Monday, December 7, 2009

Graph Representation

The final example in Visualizing Data was a graph representation. To start off, we used a short text sample and graphed it in such a way that each word merited its own box, and a line was drawn between each pairing of words that appeared in sequence in the text. The display of the words on the page followed a physics simulation algorithm (specifically mimicking a string), causing the words to try and arrange themselves at the lowest energy state between its connections. If the user clicked and dragged on a word, this would a) fix its position b) turn the color red c) adjust the other words into a new arrangement of lowest energy.


While that doesn't look terrible with such a small data set, it is easy to see how this would quickly get to be too much. In the next iteration, we make all objects a small yellow circle, and only change them into words if selected. Example text for the next three are the first chapter of "Huckleberry Finn."


Same idea with this one, but the radius of each circle is now weighted by frequency in the text. Also, less jarring colors.


The possibilities for this type of representation are pretty big. I am excited to start playing around with it. In closing, here's a picture of how another program rendered this same data set: (Graphviz, filetype .dot)

Thursday, December 3, 2009

Treemaps

For the latest chapter, we harnessed the power of Treemaps (history here) to generate a quick-and-dirty visual comparison of objects. The magnitude of some attribute determines the area given to that object in the representation, giving a visual patchwork that conveys the relative weight of each object relative to the others in its class.
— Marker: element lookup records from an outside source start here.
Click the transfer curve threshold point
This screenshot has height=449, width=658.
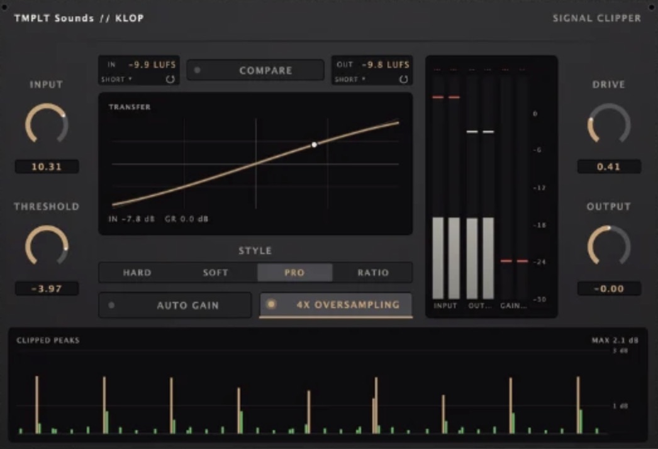point(315,145)
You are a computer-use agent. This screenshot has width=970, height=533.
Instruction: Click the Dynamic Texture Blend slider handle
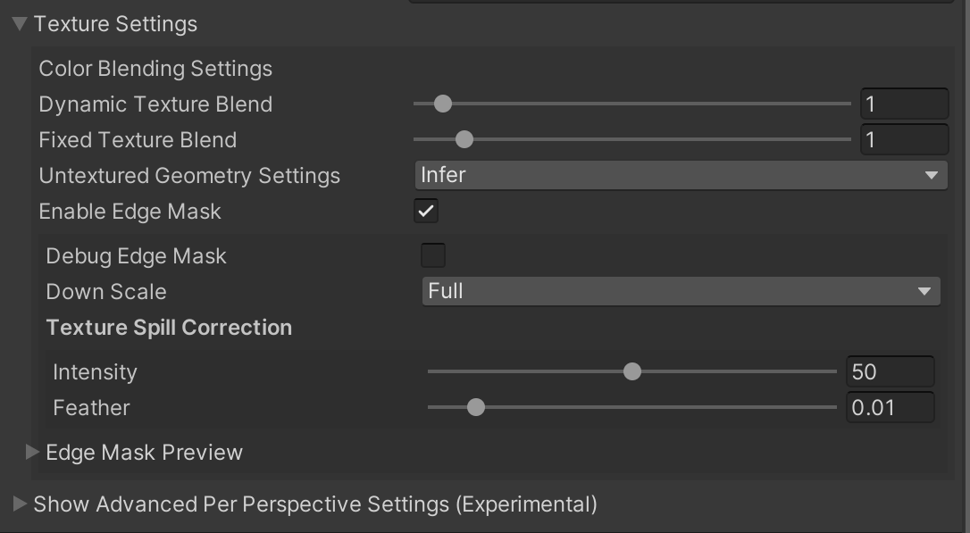click(x=442, y=104)
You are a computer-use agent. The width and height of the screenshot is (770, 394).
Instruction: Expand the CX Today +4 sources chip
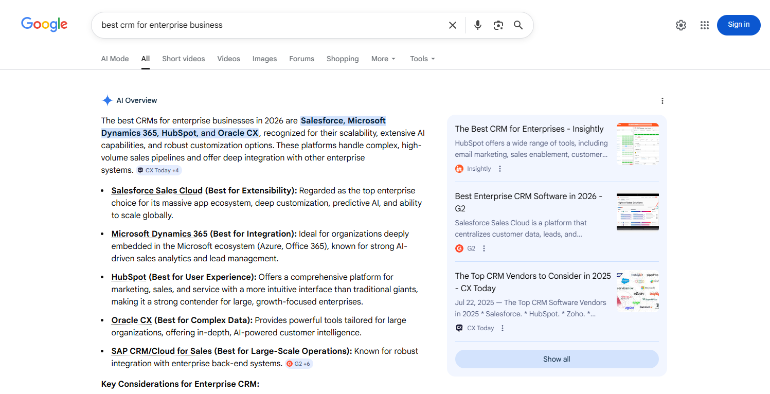click(x=159, y=170)
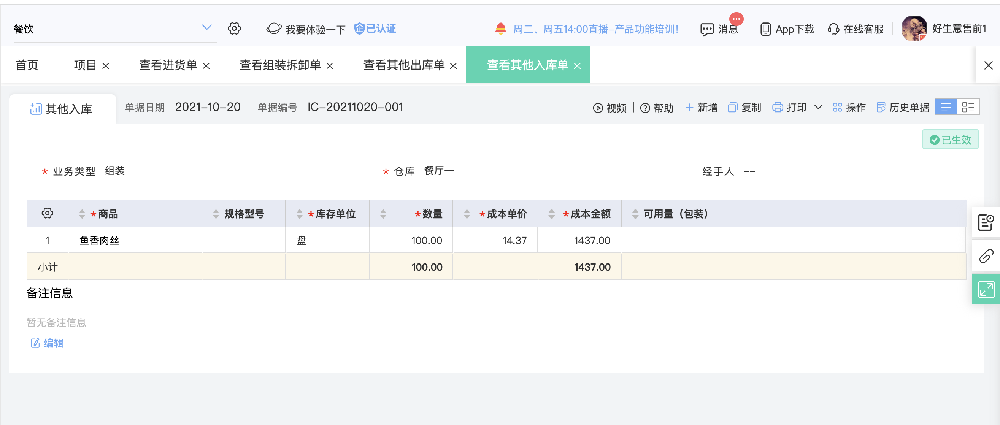Open the 操作 actions menu

[849, 108]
To quickly illustrate the power of this method, the chapter starts off with the example of displaying word frequency in Mark Twain's "Following the Equator":


After laying the conceptual foundation, we turn the idea of Treemaps to a more complex and useful application. The final project asks the user to select a directory to start at, and then maps the files and folders contained in that directory to their relative data usage. Opening window:


I selected my "Pictures" folder, and the first screen appears as such:


As one might gather from the picture, the boxes represented are assigned a hue based on their location from the top-left to bottom-right corners. In this screenshot, focus is given to the "2009-11" folder, which brings the brightness of this box up, and simultaneously dims the other boxes in the field. Clicking on a box causes it to display a recursive Treemap of the folder contents inside of it.
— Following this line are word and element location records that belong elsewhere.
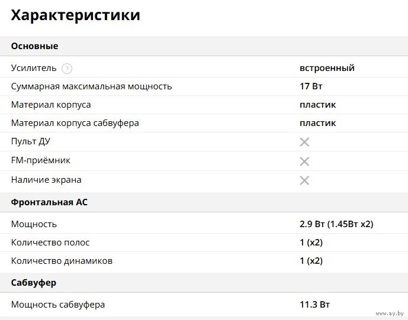The height and width of the screenshot is (320, 408).
Task: Click the X mark in Наличие экрана row
Action: 304,180
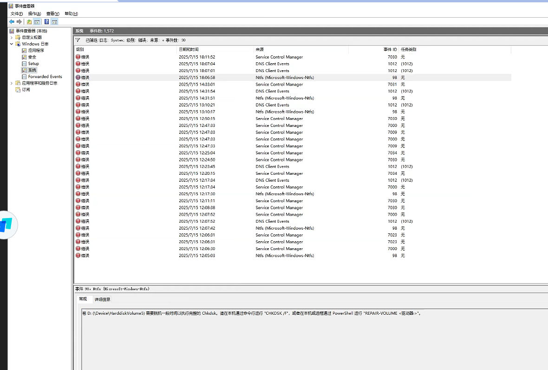Collapse the Windows 日志 tree node
The width and height of the screenshot is (548, 370).
tap(12, 44)
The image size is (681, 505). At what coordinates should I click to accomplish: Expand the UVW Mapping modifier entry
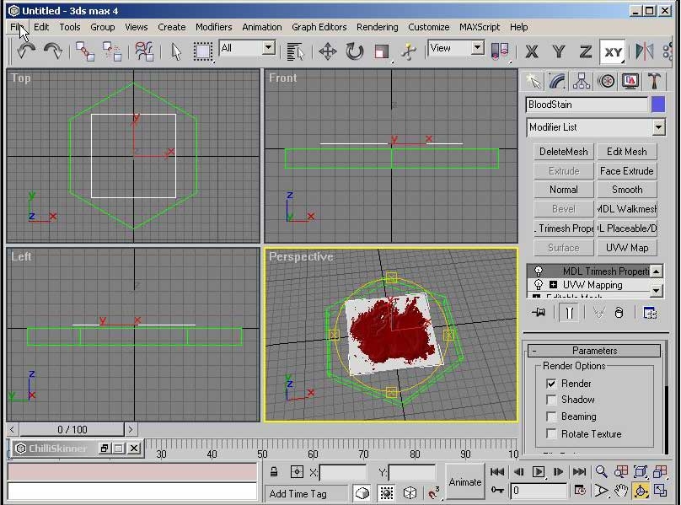pyautogui.click(x=553, y=285)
This process is demonstrated the screenshot below, which is a zoom in on the folder "Snapshots" and then a highlighting the folder "2009_05_24", which has a Treemap on all of the files found within that folder. Emphasis is on the file IMG_0087.JPG.


One final touch that I want to mention is that the value of each hue is adjusted based on the most recent modification date of each folder/file. The timescale on that, moreover, uses an algorithm that evaluates all objects displayed on the screen and computes a logarithmic approximation of the set. This is displayed in the following screenshot: (mouse emphasis on the folder "2008-12-15")

Tuesday, December 1, 2009

Zip Code Project

A couple days ago I finished reading the Processing Handbook, which gave a very solid overview of the Processing language. I now feel like I have a good feel for what the language is capable of doing, and thus have a better understanding of what all I can put to use in my own visualizations.
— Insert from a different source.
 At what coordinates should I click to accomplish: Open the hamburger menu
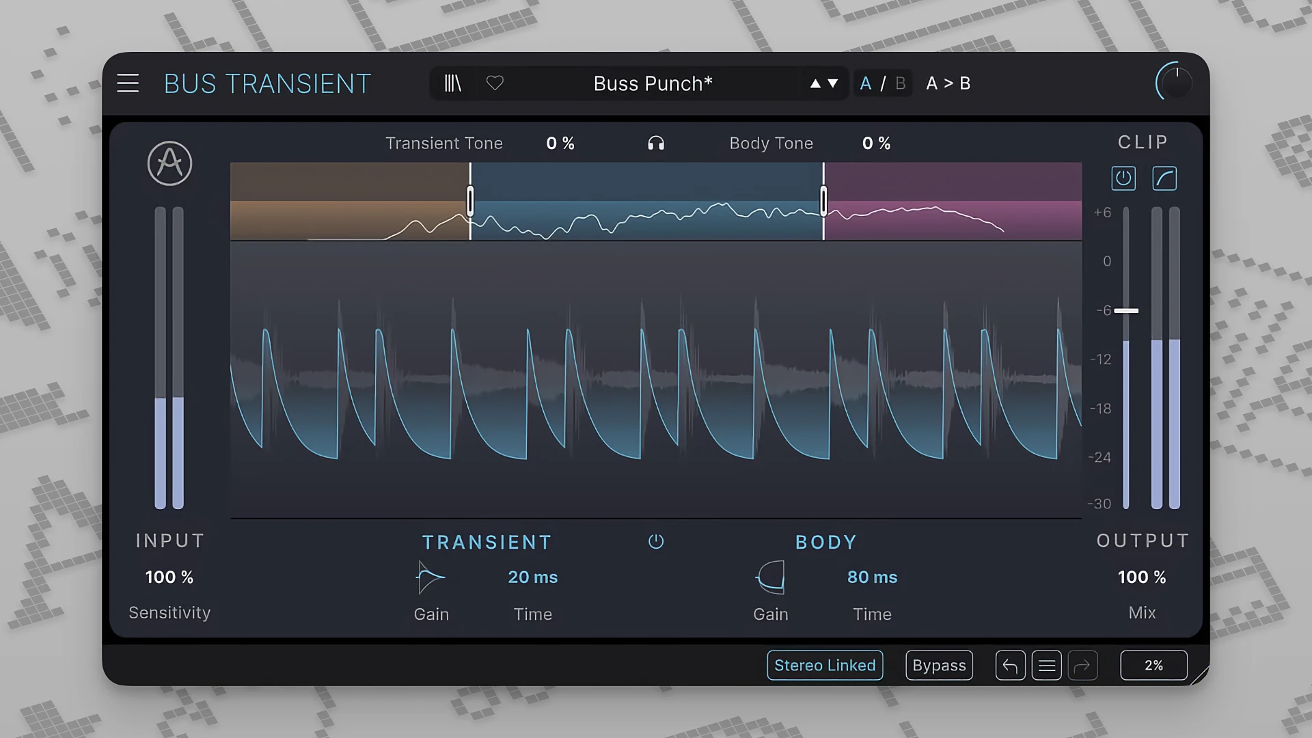tap(128, 83)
After the diversion into theory, I finished the Zip Code project in Visualizing Data. In this example, we create a faux-population density map by mapping the latitude and longitudes of the center of each zip code in the US. The data pre-processing that went into this exact project was quite interesting. In addition to putting the data in a friendly text format (no commas, reformatting the city names from all-caps), we had to convert the latitude and longitude points to a projective view of the US, since this is the view that most people are used to seeing. (Map below and algorithm from here)


After formatting the data, we arrive with a scatterplot of zip codes. This example gets interesting, however, by allowing user input in typing in numbers, which in turn highlight the zip codes that start with that number(s). Below is the map for "9":


If one types in all five digits of a zip code, the name of the town with that zipcode is displayed on the screen:


The final component of this code is a zoom function that can be activated by clicking on the "zoom" on the bottom right. This zooms the viewing window in to see the zip codes containing the numbers typed. Here is "4":